When you see through love’s illusions, there lies the danger
And your perfect lover just looks like a perfect fool
So you go running off in search of a perfect stranger
While this loneliness seems to spring from your life
Like a fountain from a pool…
Jackson Browne, “Fountain of Sorrow”

It was a time I won’t forget
For the sorrow and regret
And the shape of a heart
And the shape of a heart
Jackson Browne, “In The Shape of a Heart”

The dance was good. Now let it end.
Roger Zelazny, “A Rose for Ecclesiastes”

I did love a girl. Her skin it was bronze, especially when she sunned. On June 14, 1971, I fell for her hard. In January of 1979 I left her. In August of that year we went to Colorado together for a week, but things were not the same between us and would never be so again. In midsummer 1990 she called me and asked me to come see her, and I did, and it provided some closure for me, and I hope for her.

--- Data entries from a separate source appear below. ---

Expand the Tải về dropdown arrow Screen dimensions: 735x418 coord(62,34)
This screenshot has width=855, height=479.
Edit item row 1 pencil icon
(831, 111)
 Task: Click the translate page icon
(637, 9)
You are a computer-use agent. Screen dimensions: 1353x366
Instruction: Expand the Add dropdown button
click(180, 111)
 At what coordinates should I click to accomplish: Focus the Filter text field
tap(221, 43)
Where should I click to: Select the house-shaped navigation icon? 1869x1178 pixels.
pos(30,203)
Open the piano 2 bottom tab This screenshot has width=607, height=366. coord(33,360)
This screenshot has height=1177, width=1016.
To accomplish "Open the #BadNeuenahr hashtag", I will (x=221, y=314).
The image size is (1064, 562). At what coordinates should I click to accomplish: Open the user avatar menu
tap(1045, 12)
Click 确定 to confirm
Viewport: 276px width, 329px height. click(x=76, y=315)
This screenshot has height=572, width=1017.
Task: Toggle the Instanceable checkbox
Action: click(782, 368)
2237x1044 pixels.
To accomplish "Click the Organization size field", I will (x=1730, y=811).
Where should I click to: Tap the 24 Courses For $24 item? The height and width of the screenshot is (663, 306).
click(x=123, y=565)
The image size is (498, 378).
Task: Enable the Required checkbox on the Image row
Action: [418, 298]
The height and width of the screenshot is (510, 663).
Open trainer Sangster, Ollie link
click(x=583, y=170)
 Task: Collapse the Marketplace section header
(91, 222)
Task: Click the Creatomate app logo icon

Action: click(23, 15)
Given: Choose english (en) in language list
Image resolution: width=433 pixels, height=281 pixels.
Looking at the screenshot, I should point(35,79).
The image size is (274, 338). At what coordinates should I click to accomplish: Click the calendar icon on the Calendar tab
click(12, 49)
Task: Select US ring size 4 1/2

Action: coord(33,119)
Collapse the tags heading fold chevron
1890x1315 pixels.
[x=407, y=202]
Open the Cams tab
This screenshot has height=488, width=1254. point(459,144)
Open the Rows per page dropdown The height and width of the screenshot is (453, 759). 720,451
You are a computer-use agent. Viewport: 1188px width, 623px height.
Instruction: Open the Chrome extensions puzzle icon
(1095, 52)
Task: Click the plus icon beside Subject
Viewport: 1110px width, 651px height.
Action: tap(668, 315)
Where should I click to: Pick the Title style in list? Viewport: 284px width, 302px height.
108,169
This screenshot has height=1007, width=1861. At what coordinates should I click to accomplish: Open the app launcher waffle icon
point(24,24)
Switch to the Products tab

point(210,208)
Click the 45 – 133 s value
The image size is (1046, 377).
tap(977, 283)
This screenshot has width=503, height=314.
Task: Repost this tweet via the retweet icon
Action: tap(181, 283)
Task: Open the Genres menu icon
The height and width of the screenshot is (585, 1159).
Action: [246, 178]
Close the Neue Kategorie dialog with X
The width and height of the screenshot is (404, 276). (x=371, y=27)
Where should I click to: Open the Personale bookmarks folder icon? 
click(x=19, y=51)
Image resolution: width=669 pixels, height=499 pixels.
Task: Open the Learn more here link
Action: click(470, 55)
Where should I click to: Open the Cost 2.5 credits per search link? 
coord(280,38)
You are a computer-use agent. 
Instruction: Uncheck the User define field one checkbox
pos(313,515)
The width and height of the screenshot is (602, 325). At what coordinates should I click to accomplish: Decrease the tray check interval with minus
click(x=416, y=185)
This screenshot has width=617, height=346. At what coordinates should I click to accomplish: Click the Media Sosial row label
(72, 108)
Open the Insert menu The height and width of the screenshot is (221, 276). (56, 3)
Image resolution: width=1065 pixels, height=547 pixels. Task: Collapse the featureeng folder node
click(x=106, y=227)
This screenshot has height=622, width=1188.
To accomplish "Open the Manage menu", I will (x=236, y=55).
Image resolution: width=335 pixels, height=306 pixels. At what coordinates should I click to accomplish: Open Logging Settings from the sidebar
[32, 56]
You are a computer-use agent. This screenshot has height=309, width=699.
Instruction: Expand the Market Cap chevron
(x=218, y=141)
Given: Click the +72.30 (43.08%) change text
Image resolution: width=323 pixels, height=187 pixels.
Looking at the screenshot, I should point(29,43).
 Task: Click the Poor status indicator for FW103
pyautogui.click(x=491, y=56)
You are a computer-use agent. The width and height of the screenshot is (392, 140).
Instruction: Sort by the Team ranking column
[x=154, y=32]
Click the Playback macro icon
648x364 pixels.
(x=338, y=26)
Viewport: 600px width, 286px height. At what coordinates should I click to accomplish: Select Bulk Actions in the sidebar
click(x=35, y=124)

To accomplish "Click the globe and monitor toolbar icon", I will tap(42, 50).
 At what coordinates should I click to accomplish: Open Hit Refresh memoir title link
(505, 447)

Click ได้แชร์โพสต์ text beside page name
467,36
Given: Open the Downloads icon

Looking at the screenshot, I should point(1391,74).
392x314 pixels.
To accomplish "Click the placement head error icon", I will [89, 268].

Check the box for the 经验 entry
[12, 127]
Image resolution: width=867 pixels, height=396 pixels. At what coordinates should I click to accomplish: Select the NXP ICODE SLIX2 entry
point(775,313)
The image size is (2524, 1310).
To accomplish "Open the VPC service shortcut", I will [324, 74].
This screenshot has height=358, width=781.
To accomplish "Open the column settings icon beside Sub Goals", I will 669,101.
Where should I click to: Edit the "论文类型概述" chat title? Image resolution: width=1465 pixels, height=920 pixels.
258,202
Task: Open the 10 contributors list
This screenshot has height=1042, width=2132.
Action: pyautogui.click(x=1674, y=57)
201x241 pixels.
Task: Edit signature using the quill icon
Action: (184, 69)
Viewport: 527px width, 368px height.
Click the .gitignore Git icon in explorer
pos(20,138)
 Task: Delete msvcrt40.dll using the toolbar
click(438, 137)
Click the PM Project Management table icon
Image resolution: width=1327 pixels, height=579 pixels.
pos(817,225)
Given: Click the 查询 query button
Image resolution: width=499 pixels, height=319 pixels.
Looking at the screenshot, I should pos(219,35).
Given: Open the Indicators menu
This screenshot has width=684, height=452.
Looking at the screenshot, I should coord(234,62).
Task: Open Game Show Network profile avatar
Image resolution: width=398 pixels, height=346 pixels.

In March of 1993 I did a marathon in the city where she lived (and lives), staying as a guest in her house while she stayed with her husband-to-be. I haven’t seen her since. We used to call each other on our birthdays, but we haven’t done so this century.

There’s a lot left out of the above paragraph, just as there’s a lot of detail lost in the page I scanned and selectively deresolutioned. Restored, it reveals a portrait of her very young self and a double acrostic poem based on her name. She deserves her privacy, and I need a shorter leash on my spilling-my-guts tendency. But this blog, which will be the chief trace of myself left over after my death, is intended to be holographic, and I could not leave her out of it.